I’m just astonished by the naivete of the article, and scared that it will send the wrong message to honest marketers.
She writes, “legitimate businesses that look to e-mail as an effective marketing tool…” without realizing that NO legitimate business uses spam as a tool for long. It doesn’t matter if you’re selling diamond mines, weight loss tools, penis surgery or refrigerator dehumidifiers–spam is going to take your brand down.
How? By creating brand rage (not brand equity) in the 99.9% of the people who don’t respond. For every order you manage to coerce out of someone, you’re burning your brand with 100 others.
The article is filled with bad analysis and shady anecdotes from everyone except Jason Catlett of Junkbusters who understands that spam is like shoplifting.
Like shoplifting? Yep. If you steal a $20 item from Macy’s, it’s not going to bankrupt them. But if 1,000 or 10,000 people did that every day, it would bring the store to its knees. One or two or even ten pieces of spam a day don’t ruin someone’s email account.. but 1,000 will. If spam’s image gets polished, and it is virtually free, why shouldn’t we expect that will happen? We need to do everything we can to keep spam’s image not just rusty, but toxic.
Consumers see spam as a sign of disrespect and dishonesty. It’s not about privacy–it’s about taking something from me (my attention, my time) without costing your company a cent.

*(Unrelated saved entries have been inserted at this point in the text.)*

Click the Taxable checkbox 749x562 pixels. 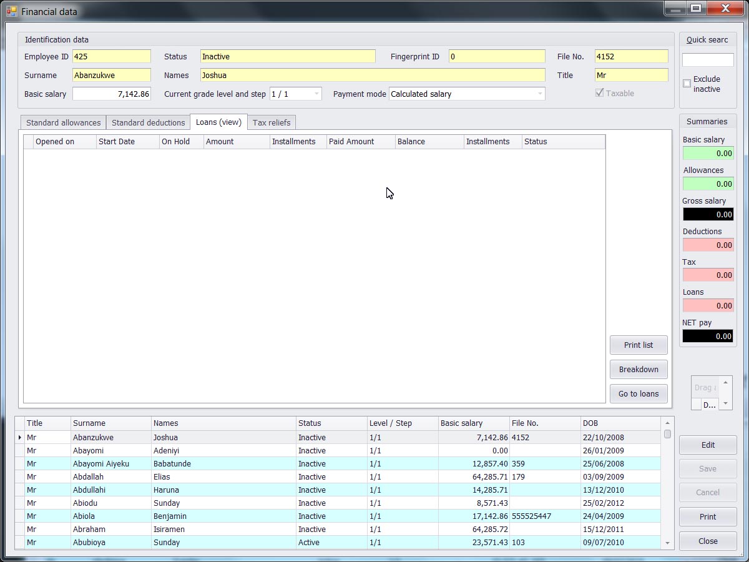600,93
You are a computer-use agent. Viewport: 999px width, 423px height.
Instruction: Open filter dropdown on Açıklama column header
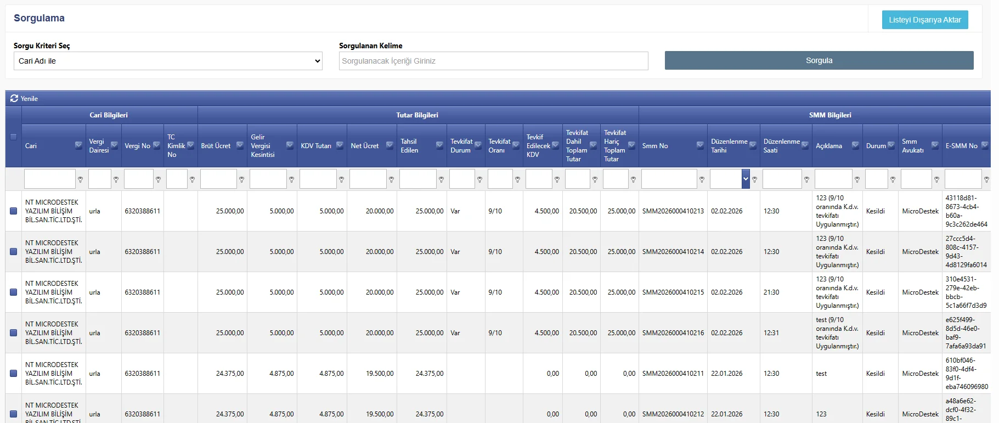click(x=855, y=145)
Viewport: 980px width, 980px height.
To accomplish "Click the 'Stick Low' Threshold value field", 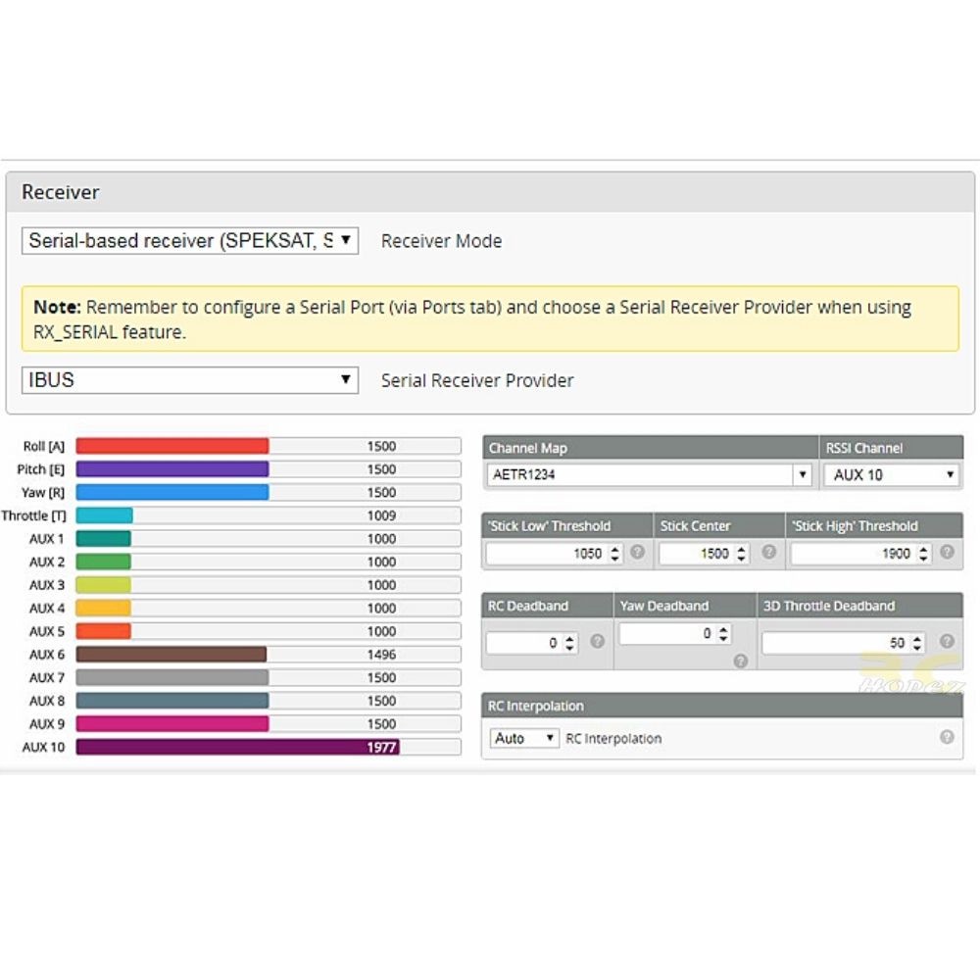I will pos(546,554).
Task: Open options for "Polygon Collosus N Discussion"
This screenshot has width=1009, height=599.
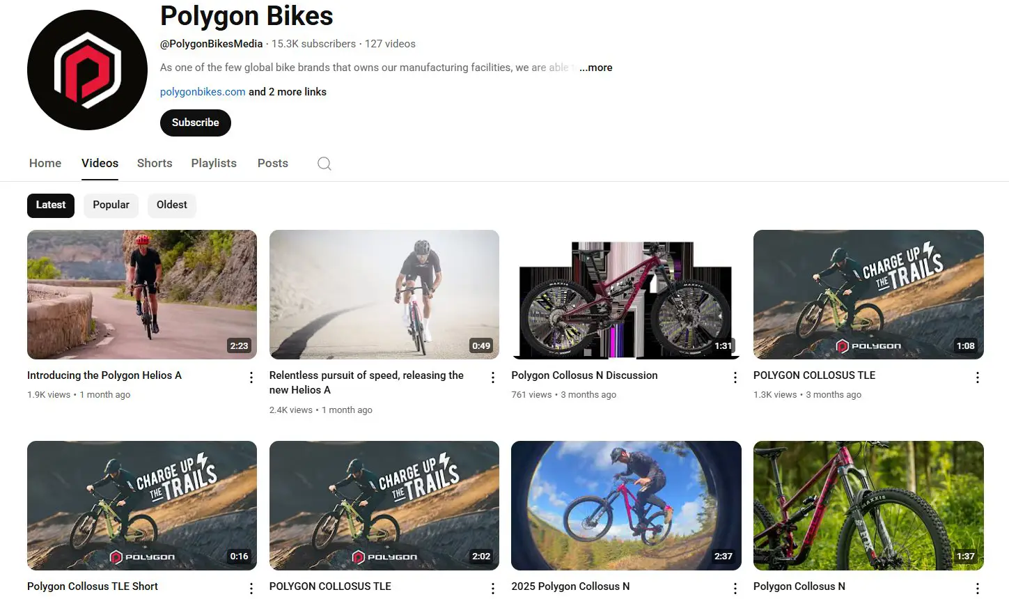Action: pyautogui.click(x=735, y=377)
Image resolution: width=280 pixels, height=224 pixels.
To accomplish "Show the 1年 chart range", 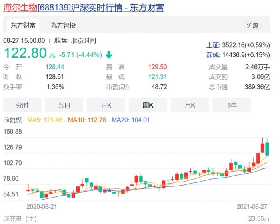I will (x=232, y=105).
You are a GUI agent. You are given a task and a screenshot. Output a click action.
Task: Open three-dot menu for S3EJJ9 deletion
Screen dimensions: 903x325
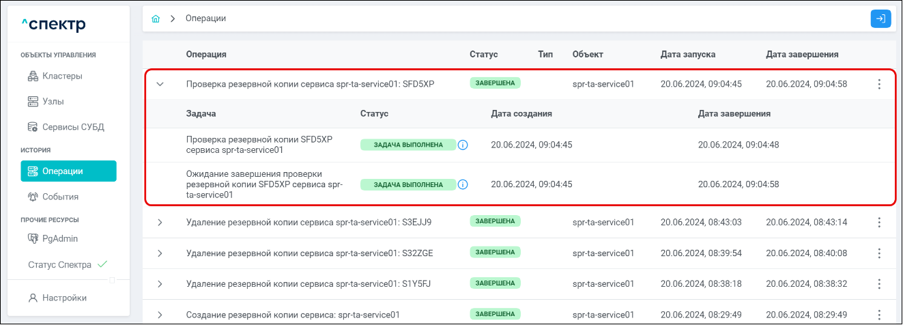(879, 223)
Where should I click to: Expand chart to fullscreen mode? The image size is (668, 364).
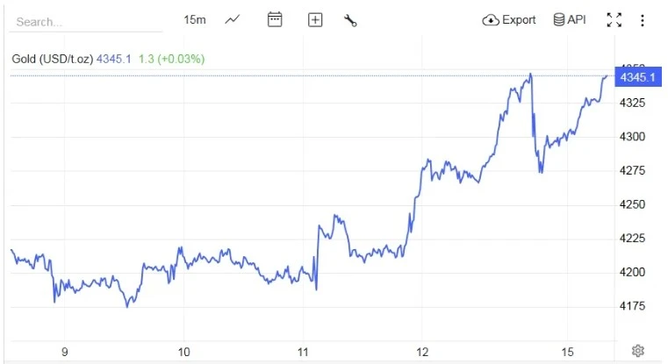pyautogui.click(x=614, y=20)

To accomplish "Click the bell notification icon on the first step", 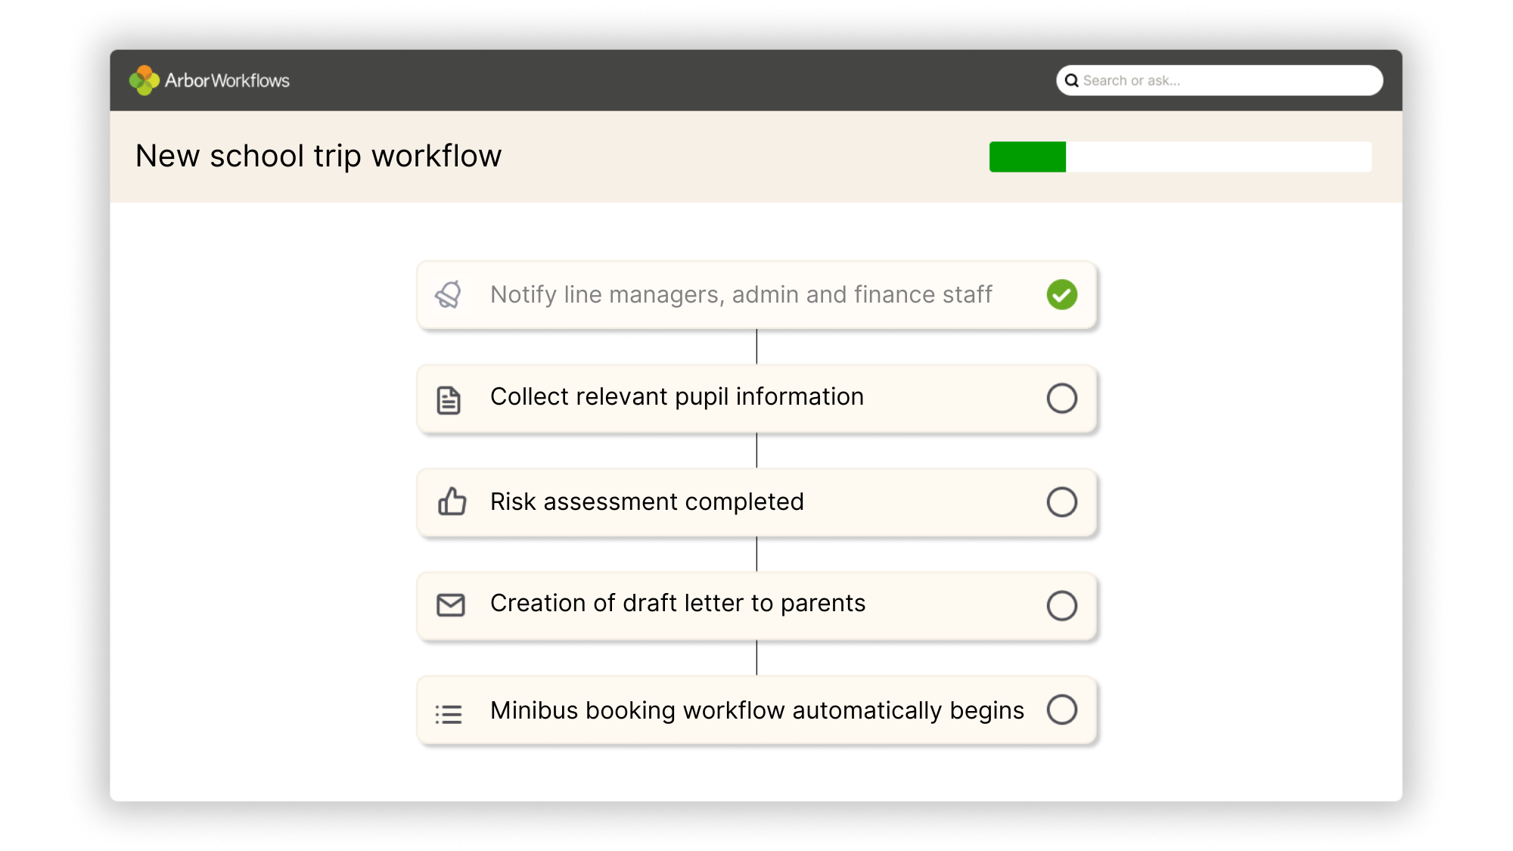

If you are a marketer, just stop. If you’re a consumer and you get spam from a “legitimate” company, call them up and let them know how angry you are.
I’ve said it before and I’m saying it again–if you have to start weaseling your way through the fine print of the privacy policy, or justifying your spam in any way, you’re jeopardizing your brand and your business. You can do better.